Pagine

venerdì 15 giugno 2012

JOHN CONSTABLE

Studio di nuvole erranti, di nimbi razzanti, coprenti, amanti frettolosi, i corpi sottostanti, s’ammassano grevi sul limitare del supporto, simili a gregge che percorra cielo meta non avendo. Un’intera vita trascorsa a studiare i mille modi di rappresentare cirri e cumuli non può far altro che indicare l’esistenza di un abisso tra natura e arte.

La chiusa di Dedham” è paesaggio che artiglia il cuore, che ne pretende la resa insieme alla ragione. Nuvole arpionate da spugna e da pennello denunciano che emozione è in subbuglio dinanzi a paesaggio che reclama consanguineità.
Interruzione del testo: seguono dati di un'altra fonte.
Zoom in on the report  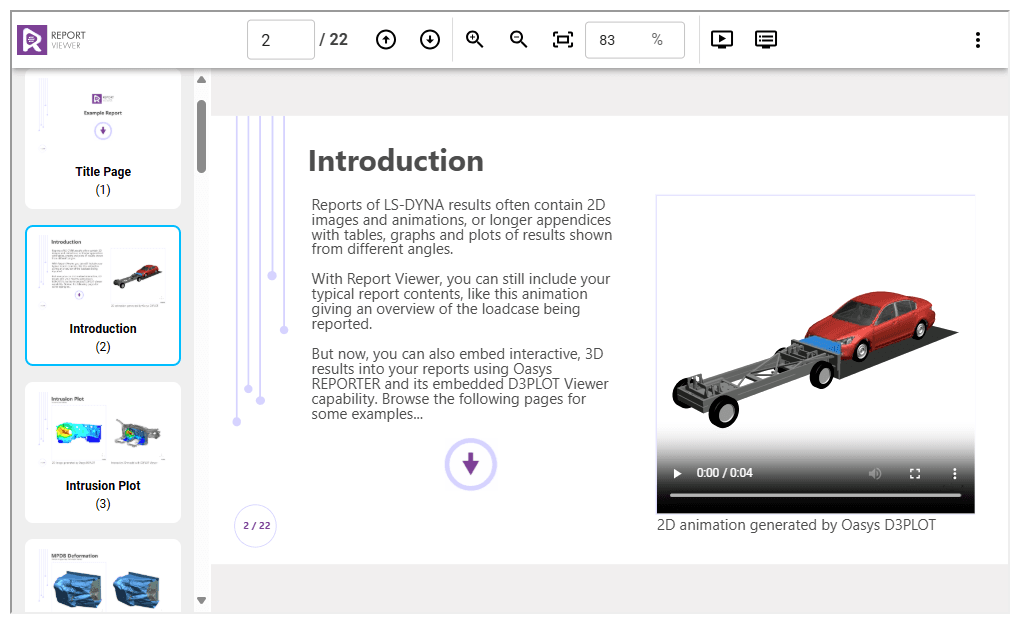[x=475, y=40]
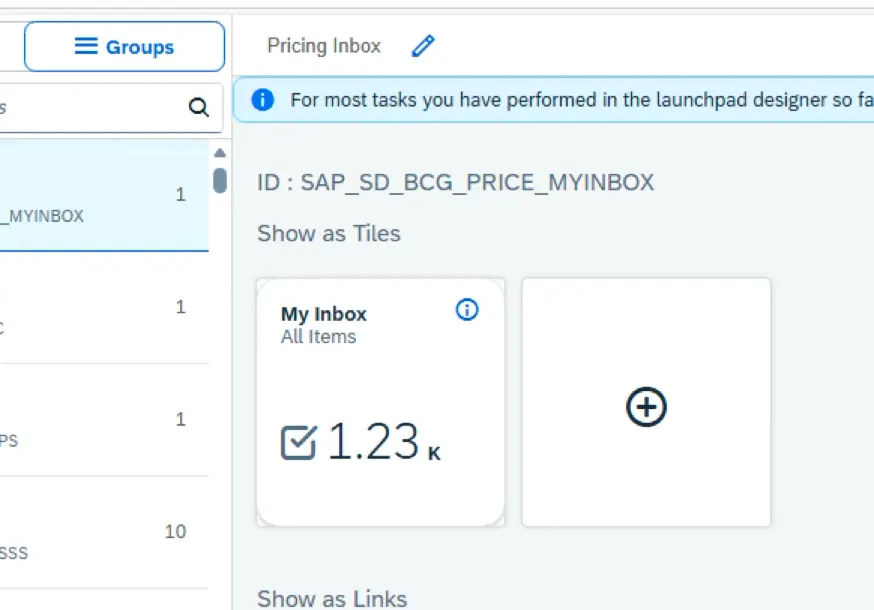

Al tramonto le nuvole aggrediscono la terra, poiché il presidio del sole è venuto meno, e fra poco pesanti tocchi di pigmento grigio impiomberanno la scena, ma ora, un’aureola bianca filtrante dalle nuvole dona alle erbe secche un prezioso abbrunito colore. Un albero, carbonizzato, sta polarizzando la notte sul registro dell’oscuro.

“Flatford Mill dal Lock”. Con piatte, plateali pennellate vengono depositate sulla tela zolle e stoppie e pietre affinché trascinino col loro pondo a terra le nuvole. Materie, in fondo, non sono differenti, ma è colore  – per sempre fresco – a scavare differenze.


“La baia di Weymouth”. Cielo affonda come farebbe parola veemente e irata nella viva carne e penetrando nella baia fa sobbalzare animo e rena, cuore e sassi. Vento sollevante folate d’acqua fra un istante confonderà e capovolgerà baia e oceano, insediando fra essi vomitato cielo.

“Torre di Layer Marney, Essex”. Emerge dall’indistinta macchia di rovi e di frasche, la torre di Layer Marney nell’Essex, con un tono rossastro che agglutina intorno a sé uno sprazzo di cielo sgombro da grevi nuvolaglie. Si fatica a mettere a fuoco il soggetto della composizione. Persino i pochi particolari hanno una definizione incerta: i fori della torre, il tetto di tegole, la semovente massa degli alberi. Tutto quel che se ne vede è la macchia nerastra che ci corre incontro per inghiottirci, la torre che si erge magnetizzando l’azzurro.

Non è la medesima cosa guardare “Harrow vista da Hampstead Heath” dal vero anziché nel quadro. Il ventre gonfio delle nuvole che si sta riversando nella valle è carico di viola palpitanti come un’aorta e di rosa carne riverberanti dalla nuda terra. Ma questi pulsanti colori sono presenti solo nel quadro.


“Stoke-by-Nayland” (olio). Zaffate di colore, rigate da un pettine, collose e violacee, inaderenti e vischiose al tempo stesso, striano un cielo riluttante a lasciarsi trascinare dalla sua stessa foga, ma le chiazze verdi delle chiome impigliano lo sguardo e lo depositandolo su più stabile suolo.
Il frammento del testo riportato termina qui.